March 16, 2017 @ 2:41 pm
I’ve never heard of Midland until I read your comment here. Then I went to YouTube and listened to “Drinking Problem”. It’s a good song, one of the coolest mainstream songs I’ve heard in a long time.
Are you making the Gary Stewart connection on your own, or did they say it was influenced by him?
March 17, 2017 @ 11:03 am
Honky, they said that they thought of Gary Stewart when they wrote the song.
March 16, 2017 @ 11:10 am
While Big Machine is now more than just Taylor Swift, they don’t need to bet too heavily on her next album. Taylor’s fan base has aged and moved on to other flash-in-the-pan pop acts, and she has lost the attention of awards shows and the mainstream media. Other pop acts such as Lady Gaga, Beyoncé, and Katy Perry have managed to keep the public captivated even with a lack of music, but outside of Taylor’s random boyfriend drama, the media is no longer obsessed with her. 1989 is more than likely her last major smash album, and while any future albums she releases will undoubtedly sell well, Big Machine should severely temper their expectations.
March 16, 2017 @ 12:21 pm
Last I heard Swift only has one more album with Big Machine. Don’t think she renewed her deal with them. Anyway I agree. She’s definitely not as popular now as she was when 1984 was released.
March 16, 2017 @ 12:23 pm
My bad I meant 1989.
March 16, 2017 @ 1:06 pm
As much intense dislike as I have for Taylor Swift, I have to disagree. She may not be getting a ton of media attention right now, but just wait until words comes out of her next album or song release. I wouldn’t be so quick to dismiss her as being that far behind the likes of Lady Gaga, Beyonce, Katy Perry, etc. She is still one of the largest names in all of modern Pop music and I don’t see that changing until she gets a bit older and her window closes (like it does for every other Pop starlet).
March 16, 2017 @ 1:38 pm
Totally agree – I’m not a fan, but I wouldn’t call her washed-up yet.. She was the highest-paid celebrity (not just musician) of 2016 ($170 million according to Forbes) and the two songs she wrote recently (“Better Man” by Little Big Town and that Rihanna song) were hits. When she finally releases a new album, it’ll most likely be a huge event.
March 16, 2017 @ 6:25 pm
She said she was taking a break and that’s what she did. She was way over exposed so she was smart to hide out for a while. She still had Better Man and her song with Zayn and her Calvin Harris/ Rihanna song tho so she has kept her name out there pretty well I’d say. Any artist would love to have Taylor Swift’s “low profile” Year.
March 16, 2017 @ 9:20 pm
Don’t forget the song “I Don’t Want To Live Forever” that’s currently sitting at #1 on the pop charts.
March 16, 2017 @ 11:33 pm
1) It is true that Taylor Swift only has one album left on her Big Machine deal. That came out last year when Borchetta was shopping around Big Machine to be sold. That doesn’t mean Taylor Swift won’t re-sign with Big Machine, but that’s the status at the moment.

▶ WRITTEN REQUEST
Transcribe the comment thread above word for word, from "Are you making" up to and including "temper their expectations.".

▶ INFORMATION PROVIDED
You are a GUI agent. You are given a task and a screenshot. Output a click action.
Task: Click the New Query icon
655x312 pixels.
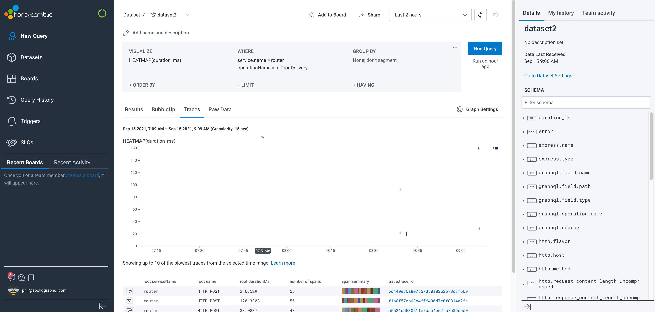[x=11, y=36]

▶ ANSWER FOR THE TASK
Are you making the Gary Stewart connection on your own, or did they say it was influenced by him?
March 17, 2017 @ 11:03 am
Honky, they said that they thought of Gary Stewart when they wrote the song.
March 16, 2017 @ 11:10 am
While Big Machine is now more than just Taylor Swift, they don’t need to bet too heavily on her next album. Taylor’s fan base has aged and moved on to other flash-in-the-pan pop acts, and she has lost the attention of awards shows and the mainstream media. Other pop acts such as Lady Gaga, Beyoncé, and Katy Perry have managed to keep the public captivated even with a lack of music, but outside of Taylor’s random boyfriend drama, the media is no longer obsessed with her. 1989 is more than likely her last major smash album, and while any future albums she releases will undoubtedly sell well, Big Machine should severely temper their expectations.